Dog owners can agree that their companions are truly a part of their family. There is a tremendous about of information and resources to help dog owners improve the quality of their best friend’s life and the opportunity to learn from a specialist in the field is valuable. But what about those basic questions that people wonder about, but never ask?
Charlotte Reed is a popular pet expert and author of Miss Fido Manners and she was kind enough to share her thoughts on a few, basic dog ownership questions that may have crossed your mind.
Doggy Day Care is a popular service for dog owners nervous about leaving Fido home alone. Working a full time job, especially during the winter months, doesn’t leave humans and their companions much outdoor and socializing time during the week, which is why doggy day cares are popping up all over the city. But is taking your dog to day care a good idea?

**Information shown**
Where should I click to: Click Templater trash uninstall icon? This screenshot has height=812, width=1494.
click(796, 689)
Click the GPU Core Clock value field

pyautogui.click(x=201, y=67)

**Work to be completed**
Continue the piece on basic dog ownership questions, starting right after its final sentence.

**Response to the exercise**
There are many ways to socialize your dogs these days. Dog owners with their charges can visit the dog park; participate in Meetup.com canine groups, as well as utilize doggy day care facilities. In the last ten years, dog daycares have become the norm on the dog scene because working pet parents have use these facilities like “day camps” while they are at work. I do like the idea of doggy daycare, and suggest this concept to clients, especially those whom have larger, active breeds (Viszlas, Weimaraner, etc. ). However, I only recommend this option two days a week. I am a firm believer that most dogs do need to fit into owners’ lifestyles. Moreover, it is unrealistic for dogs to be at doggy day care five days a week for the rest of their lives. And, of course it is expensive. I suggest to working parents that with this option, they also consider hiring dog walkers the other days of the week. I believe that dogs have to get use to being home alone, too. Dogs that spend too much time at doggy daycare have a hard time settling down and bark more. It is understandable– at doggy day care, dogs are playing all day and barking with their friends to communicate.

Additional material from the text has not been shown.